What is expected> Stop after the line holding "Open the Logs menu item". Repeat exactly every line before it in the records below, that line too, and leave out the pictures.

*** Opening Data listing ***

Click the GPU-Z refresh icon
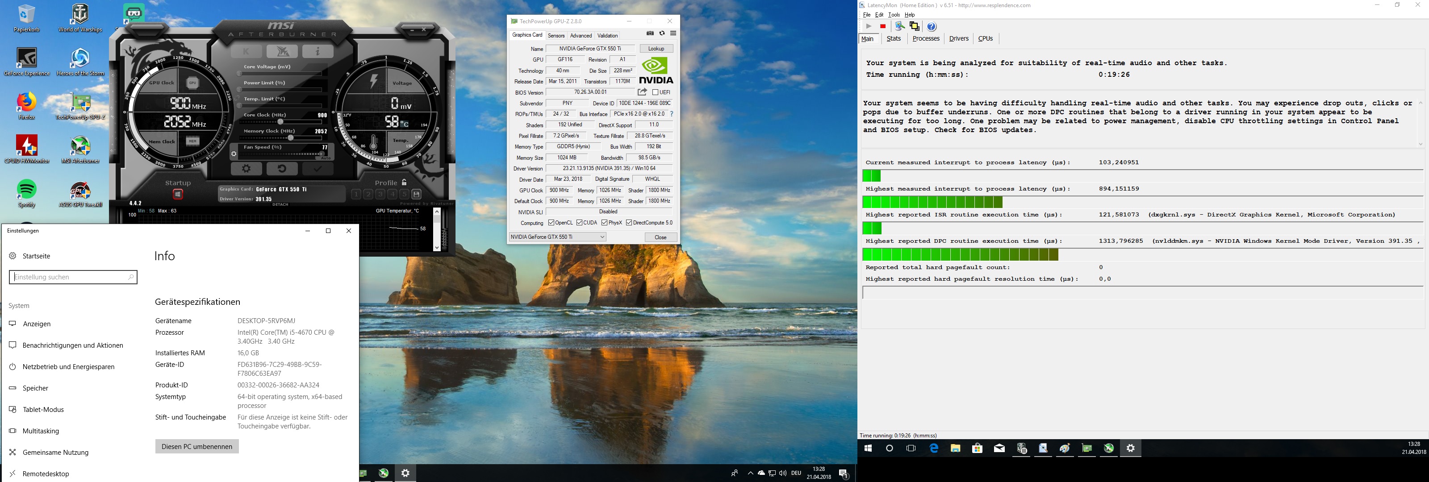662,34
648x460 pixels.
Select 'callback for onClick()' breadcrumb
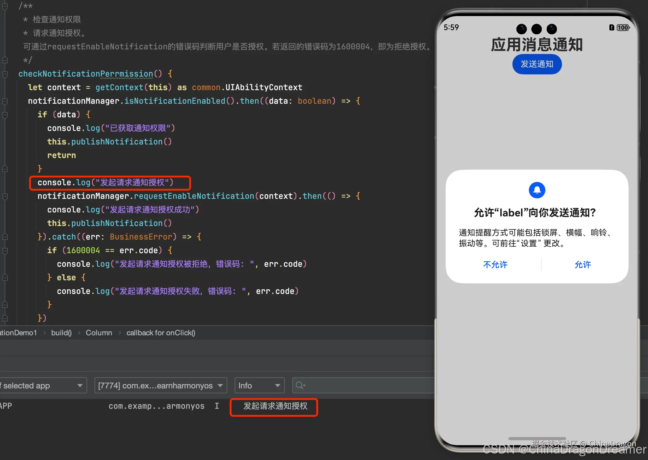[161, 333]
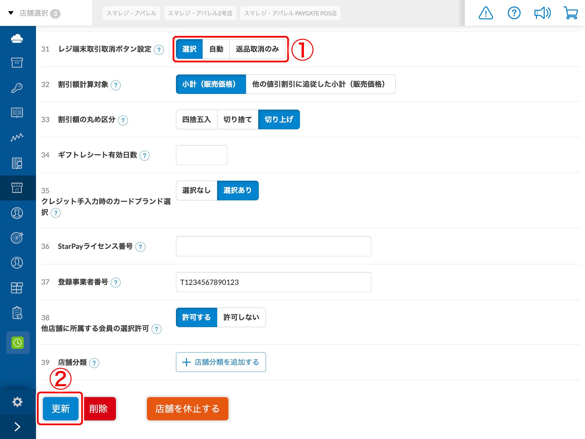Click the help question mark in header
This screenshot has height=439, width=585.
[x=514, y=13]
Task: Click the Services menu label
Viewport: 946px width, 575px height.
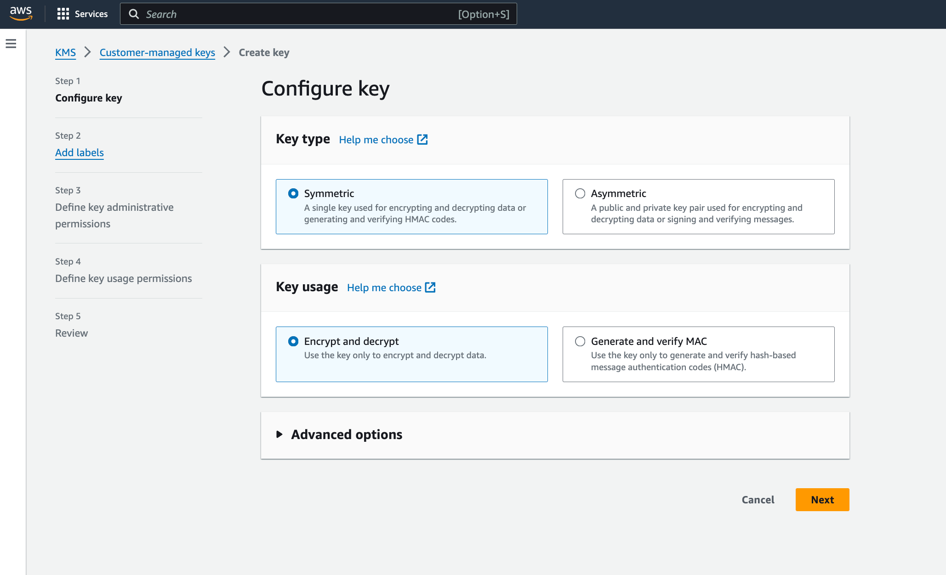Action: tap(91, 14)
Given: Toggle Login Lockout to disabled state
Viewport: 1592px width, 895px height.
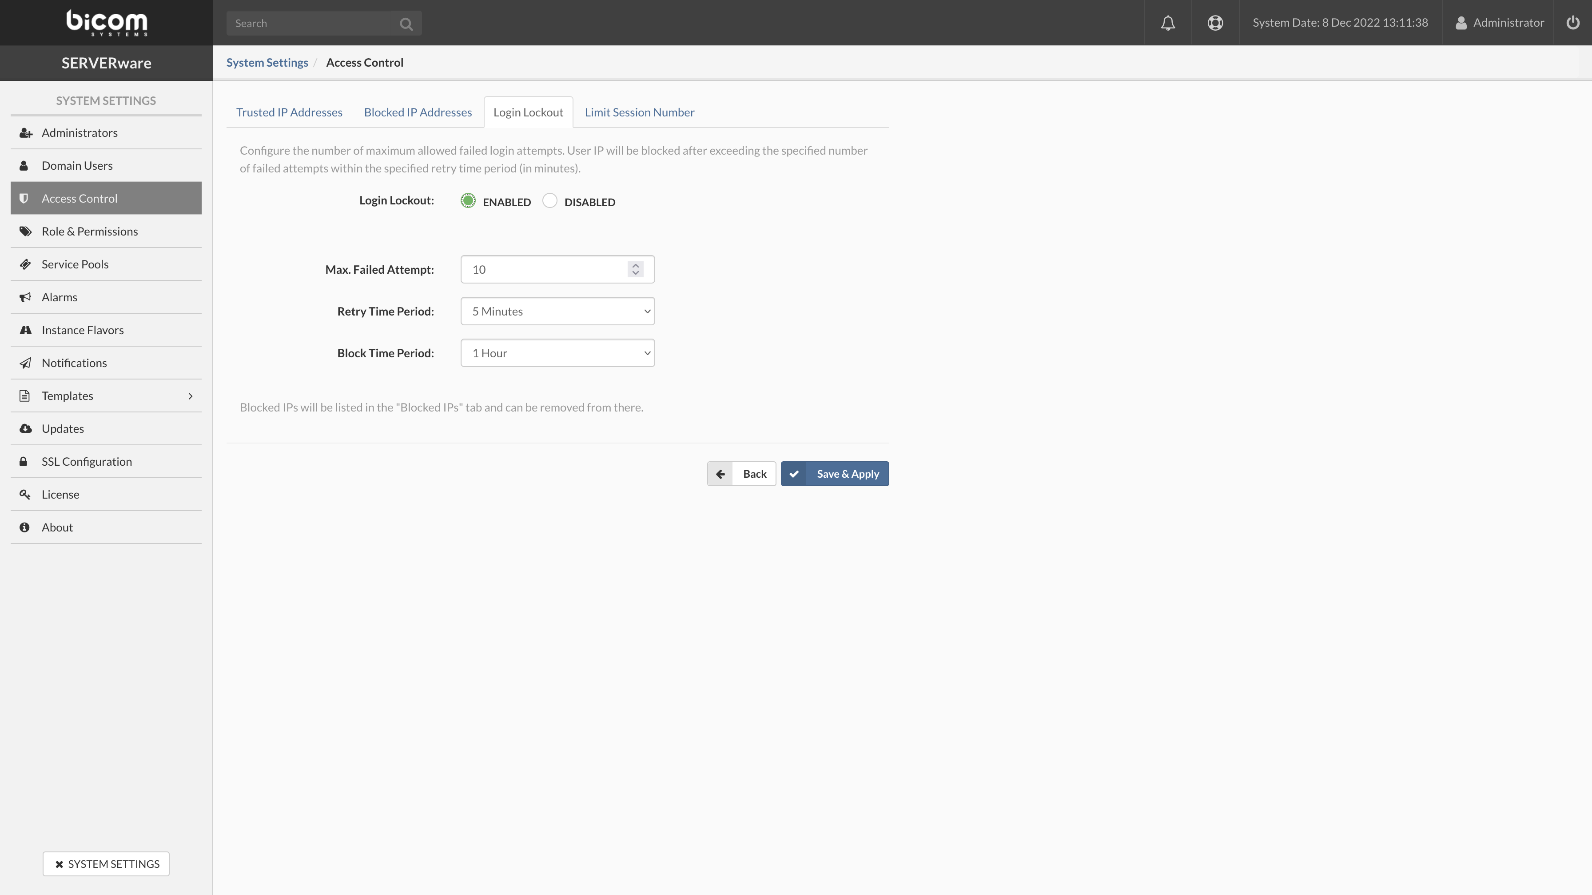Looking at the screenshot, I should (x=549, y=200).
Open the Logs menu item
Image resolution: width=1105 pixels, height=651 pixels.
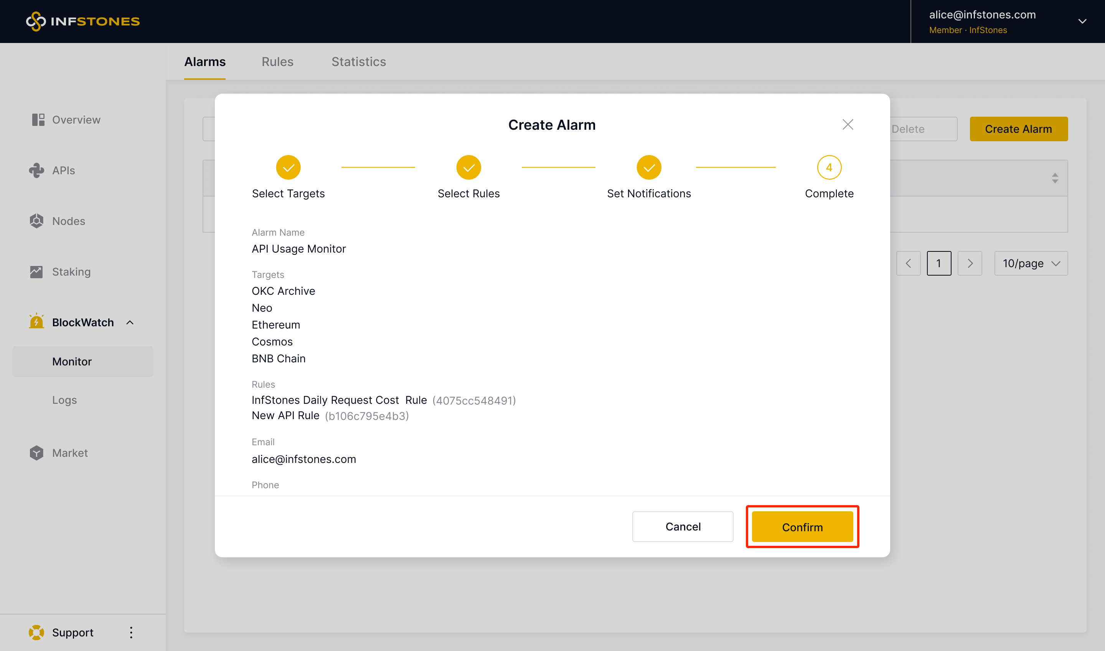64,400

*** Closing Data listing ***

Task answer>
Click the GPU-Z refresh icon
662,34
648x460 pixels.
Select 'callback for onClick()' breadcrumb
[161, 333]
Click the help question mark in header
This screenshot has height=439, width=585.
[x=514, y=13]
Task: Click the Services menu label
Viewport: 946px width, 575px height.
Action: tap(91, 14)
Given: Toggle Login Lockout to disabled state
Viewport: 1592px width, 895px height.
Looking at the screenshot, I should (x=549, y=200).
Open the Logs menu item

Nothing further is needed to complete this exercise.